"I 'm killing her," he thought sombrely, "and she is sick of it! Sick of nursing me, and of her life here! How can one blame her! I only wonder it did n't come sooner. How could I ever have hoped to keep a woman like her ... to make a slave of ... in a doctor's commonplace home!"

He closed his eyes again and the swift despondency of the invalid welled up in him. When she came back to his sofa the old moody shadow was on his face, the look of strain back about his brows. Timidly, and with her face turned from the light, so that he might not see the trace of her tears, she said:

"Is there anything you would like, Joe?"

"No, thank you, dear ... I have you!" He spoke gently, and put out his hand to her without opening his eyes. A moment later his sombre thought escaped from him almost involuntarily.

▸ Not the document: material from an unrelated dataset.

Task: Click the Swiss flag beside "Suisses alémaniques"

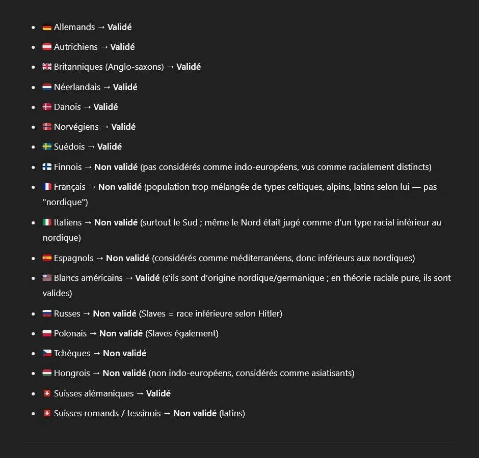Action: [x=47, y=394]
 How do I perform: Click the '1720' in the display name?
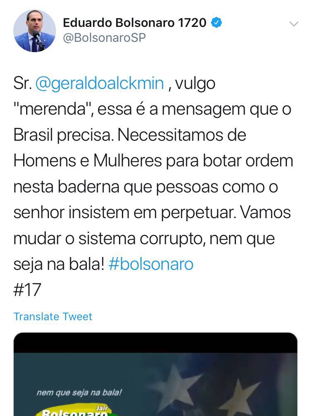(192, 23)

"I have you--though God knows for how long!" Then he waited for the touch of her lips on his, the rush of tender reproach for his unfaith. He did not indeed know how passionately hungry he was for those words--until they did not come! Nor how his lips ached for the touch of hers--until that long, still moment of waiting! Nothing happened; nothing came. No kiss, no word of protest. He could scarcely believe it at first. If he had not still been holding her hand, he might have supposed that she had risen and gone away. For he had not opened his eyes, but lay waiting as sometimes one waits with eyes closed for the coming of a beautiful thing. The knowledge flashed upon him suddenly that it was a long while since Val had kissed him. So long, that he could scarcely remember when. Was it before his illness? No: looking back down the vista of burning days of fever and discomfort, he could remember that before unconsciousness came upon him her fresh mouth was often laid like a rose upon his dry one and at the memory he longed again for its fragrance as a thirsty man in the desert longs for a cup of cold water. He was aware that when at last she did bend over him he would bind his arms round her, and holding her fast to his heart devour and consume her, and never let her go from him again. But in the same moment he was seized with the torment all true lovers know, the agonising knowledge that however much the lips may devour and the arms bind, and the heart strain to hold there is a limit to the reach of human love, a door to which the key will never be found, a barrier beyond which the aloof and lonely soul of the beloved sits stern and contemplative, for ever lonely in its secret place. This is the torment of all earthly love. No true lovers but have sought in each other's eyes the key of that implacable door, striven to drag the secret from each other's lips, known the darkness and desolation of that outer place! Lying there, waiting for his wife's kiss, Garrett Westenra suffered this torment for the first time.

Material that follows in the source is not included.